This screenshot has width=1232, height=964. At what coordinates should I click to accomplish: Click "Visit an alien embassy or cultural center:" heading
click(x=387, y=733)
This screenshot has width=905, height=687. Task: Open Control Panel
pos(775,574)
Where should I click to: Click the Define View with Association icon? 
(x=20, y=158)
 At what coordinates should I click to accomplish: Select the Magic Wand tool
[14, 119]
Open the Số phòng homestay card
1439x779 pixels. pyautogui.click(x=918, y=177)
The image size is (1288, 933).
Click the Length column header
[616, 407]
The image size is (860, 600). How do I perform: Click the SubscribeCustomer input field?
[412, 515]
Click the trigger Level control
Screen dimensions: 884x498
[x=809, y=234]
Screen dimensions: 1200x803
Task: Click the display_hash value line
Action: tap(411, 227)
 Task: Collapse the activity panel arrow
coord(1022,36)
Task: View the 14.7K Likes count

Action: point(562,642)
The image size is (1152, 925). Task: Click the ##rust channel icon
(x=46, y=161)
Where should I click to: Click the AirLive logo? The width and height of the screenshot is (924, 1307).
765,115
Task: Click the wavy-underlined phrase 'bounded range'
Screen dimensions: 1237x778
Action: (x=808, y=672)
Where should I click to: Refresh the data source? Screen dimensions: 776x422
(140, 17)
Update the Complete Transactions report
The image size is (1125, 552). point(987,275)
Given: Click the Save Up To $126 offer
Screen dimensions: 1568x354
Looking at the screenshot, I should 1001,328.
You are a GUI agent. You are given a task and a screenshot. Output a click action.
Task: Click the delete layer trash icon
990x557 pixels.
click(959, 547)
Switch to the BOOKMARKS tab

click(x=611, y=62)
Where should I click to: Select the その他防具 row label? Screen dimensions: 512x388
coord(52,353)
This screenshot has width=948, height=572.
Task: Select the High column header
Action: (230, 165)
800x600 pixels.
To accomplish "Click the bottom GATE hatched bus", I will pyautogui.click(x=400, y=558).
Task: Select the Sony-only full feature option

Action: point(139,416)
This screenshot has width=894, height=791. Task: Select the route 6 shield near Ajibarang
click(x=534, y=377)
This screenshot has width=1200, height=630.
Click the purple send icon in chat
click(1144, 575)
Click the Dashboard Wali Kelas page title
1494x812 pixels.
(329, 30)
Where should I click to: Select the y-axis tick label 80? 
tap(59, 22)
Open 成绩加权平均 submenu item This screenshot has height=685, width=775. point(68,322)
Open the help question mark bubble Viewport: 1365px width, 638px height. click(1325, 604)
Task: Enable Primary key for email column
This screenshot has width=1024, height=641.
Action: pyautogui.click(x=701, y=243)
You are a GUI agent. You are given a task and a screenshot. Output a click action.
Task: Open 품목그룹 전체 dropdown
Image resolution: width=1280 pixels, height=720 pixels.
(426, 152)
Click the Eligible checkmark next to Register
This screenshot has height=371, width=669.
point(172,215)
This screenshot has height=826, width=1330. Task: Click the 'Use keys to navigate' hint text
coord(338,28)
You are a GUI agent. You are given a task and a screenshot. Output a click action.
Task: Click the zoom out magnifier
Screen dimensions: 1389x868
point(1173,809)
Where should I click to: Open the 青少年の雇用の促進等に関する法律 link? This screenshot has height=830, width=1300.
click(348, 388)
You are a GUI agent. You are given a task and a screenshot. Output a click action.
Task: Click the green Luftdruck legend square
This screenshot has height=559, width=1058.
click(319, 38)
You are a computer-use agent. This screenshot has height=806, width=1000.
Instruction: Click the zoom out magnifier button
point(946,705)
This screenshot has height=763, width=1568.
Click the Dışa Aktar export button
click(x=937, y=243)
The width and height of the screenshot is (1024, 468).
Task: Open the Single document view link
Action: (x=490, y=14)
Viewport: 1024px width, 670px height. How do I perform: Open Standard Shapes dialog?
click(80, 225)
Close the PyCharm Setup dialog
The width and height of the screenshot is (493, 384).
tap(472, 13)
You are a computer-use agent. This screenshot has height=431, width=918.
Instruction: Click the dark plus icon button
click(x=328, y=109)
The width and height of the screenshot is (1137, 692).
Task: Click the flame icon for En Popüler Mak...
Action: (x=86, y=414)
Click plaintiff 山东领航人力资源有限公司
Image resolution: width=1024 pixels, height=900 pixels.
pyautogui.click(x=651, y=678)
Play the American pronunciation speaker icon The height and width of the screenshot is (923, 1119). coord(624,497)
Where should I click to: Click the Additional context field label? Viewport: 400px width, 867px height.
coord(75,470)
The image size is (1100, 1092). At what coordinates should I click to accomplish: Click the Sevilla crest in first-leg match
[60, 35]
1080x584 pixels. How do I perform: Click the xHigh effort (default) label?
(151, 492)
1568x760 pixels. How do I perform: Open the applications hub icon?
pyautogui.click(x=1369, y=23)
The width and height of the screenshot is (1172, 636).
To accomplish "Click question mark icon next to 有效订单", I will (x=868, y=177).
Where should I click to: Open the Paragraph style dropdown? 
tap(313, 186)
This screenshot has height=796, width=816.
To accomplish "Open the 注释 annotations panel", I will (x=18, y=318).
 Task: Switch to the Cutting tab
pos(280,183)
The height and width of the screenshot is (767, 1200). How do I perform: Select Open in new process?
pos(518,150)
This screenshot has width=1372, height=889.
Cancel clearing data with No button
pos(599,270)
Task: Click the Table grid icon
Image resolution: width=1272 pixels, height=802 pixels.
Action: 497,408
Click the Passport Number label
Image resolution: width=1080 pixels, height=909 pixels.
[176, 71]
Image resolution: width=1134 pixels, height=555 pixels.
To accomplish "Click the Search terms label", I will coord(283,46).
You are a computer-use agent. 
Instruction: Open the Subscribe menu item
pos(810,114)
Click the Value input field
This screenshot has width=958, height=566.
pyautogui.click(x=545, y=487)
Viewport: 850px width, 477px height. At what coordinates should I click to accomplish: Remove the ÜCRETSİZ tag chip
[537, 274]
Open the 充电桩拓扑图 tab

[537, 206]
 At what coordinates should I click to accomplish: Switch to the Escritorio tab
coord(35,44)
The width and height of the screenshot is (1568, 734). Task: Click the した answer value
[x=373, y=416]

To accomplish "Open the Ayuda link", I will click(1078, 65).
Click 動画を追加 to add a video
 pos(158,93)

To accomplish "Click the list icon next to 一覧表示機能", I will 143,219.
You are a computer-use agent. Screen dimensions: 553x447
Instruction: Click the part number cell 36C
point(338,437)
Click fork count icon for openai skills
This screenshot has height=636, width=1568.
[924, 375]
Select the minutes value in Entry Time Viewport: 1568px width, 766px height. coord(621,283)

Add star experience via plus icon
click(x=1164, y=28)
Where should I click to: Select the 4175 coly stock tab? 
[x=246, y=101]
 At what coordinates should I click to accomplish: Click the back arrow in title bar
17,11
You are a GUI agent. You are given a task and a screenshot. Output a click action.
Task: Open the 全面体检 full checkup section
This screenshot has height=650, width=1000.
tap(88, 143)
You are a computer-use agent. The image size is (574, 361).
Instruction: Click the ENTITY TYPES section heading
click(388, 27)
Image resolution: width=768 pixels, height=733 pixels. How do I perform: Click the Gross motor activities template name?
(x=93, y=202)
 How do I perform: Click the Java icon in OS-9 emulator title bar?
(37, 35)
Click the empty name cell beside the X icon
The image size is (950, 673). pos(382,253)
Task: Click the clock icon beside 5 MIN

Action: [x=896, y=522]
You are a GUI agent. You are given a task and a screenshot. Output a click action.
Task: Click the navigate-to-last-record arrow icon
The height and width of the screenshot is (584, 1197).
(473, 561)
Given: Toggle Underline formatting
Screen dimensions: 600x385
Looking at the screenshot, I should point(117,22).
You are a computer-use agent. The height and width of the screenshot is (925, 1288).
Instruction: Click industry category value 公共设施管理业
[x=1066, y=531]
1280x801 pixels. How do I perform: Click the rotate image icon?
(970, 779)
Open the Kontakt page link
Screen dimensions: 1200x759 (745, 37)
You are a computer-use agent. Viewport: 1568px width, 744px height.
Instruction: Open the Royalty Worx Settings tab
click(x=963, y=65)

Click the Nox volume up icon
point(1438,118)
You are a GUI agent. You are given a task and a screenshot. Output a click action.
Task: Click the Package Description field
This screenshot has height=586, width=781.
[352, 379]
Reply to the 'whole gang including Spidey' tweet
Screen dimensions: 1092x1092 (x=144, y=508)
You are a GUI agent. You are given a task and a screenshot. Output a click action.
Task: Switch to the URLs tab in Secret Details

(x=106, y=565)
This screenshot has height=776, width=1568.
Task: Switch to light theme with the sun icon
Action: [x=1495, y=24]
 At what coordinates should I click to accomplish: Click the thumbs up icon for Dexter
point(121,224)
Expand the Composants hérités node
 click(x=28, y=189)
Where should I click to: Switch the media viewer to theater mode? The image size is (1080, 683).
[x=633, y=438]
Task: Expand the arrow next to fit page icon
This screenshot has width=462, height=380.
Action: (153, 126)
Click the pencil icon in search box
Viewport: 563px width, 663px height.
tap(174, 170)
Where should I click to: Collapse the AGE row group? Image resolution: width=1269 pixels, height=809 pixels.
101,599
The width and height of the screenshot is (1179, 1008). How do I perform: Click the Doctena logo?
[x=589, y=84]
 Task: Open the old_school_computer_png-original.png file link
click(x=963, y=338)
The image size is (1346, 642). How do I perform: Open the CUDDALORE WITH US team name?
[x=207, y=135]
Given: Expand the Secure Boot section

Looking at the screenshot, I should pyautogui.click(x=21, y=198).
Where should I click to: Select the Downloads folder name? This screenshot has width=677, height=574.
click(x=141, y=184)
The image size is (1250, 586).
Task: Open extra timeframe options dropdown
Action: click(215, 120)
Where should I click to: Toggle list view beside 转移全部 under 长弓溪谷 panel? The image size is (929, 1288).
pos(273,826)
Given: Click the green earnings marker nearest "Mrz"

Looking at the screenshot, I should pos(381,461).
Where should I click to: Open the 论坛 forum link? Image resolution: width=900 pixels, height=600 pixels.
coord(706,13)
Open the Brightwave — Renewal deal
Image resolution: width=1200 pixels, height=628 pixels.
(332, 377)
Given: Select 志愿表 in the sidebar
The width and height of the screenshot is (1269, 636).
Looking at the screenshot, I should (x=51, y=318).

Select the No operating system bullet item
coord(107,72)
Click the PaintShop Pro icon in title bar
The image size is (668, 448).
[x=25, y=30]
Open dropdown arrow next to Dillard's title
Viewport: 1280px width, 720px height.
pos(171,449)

--

## [GOAL OF THE EXERCISE]
Through the last line of the entries above, beginning at the line containing "Given: Click the green", transcribe each line exactly, both ends included and nothing more.

## [TASK ANSWER]
Given: Click the green earnings marker nearest "Mrz"

Looking at the screenshot, I should pos(381,461).
Where should I click to: Open the 论坛 forum link? Image resolution: width=900 pixels, height=600 pixels.
coord(706,13)
Open the Brightwave — Renewal deal
Image resolution: width=1200 pixels, height=628 pixels.
(332, 377)
Given: Select 志愿表 in the sidebar
The width and height of the screenshot is (1269, 636).
Looking at the screenshot, I should (x=51, y=318).

Select the No operating system bullet item
coord(107,72)
Click the PaintShop Pro icon in title bar
The image size is (668, 448).
[x=25, y=30]
Open dropdown arrow next to Dillard's title
Viewport: 1280px width, 720px height.
pos(171,449)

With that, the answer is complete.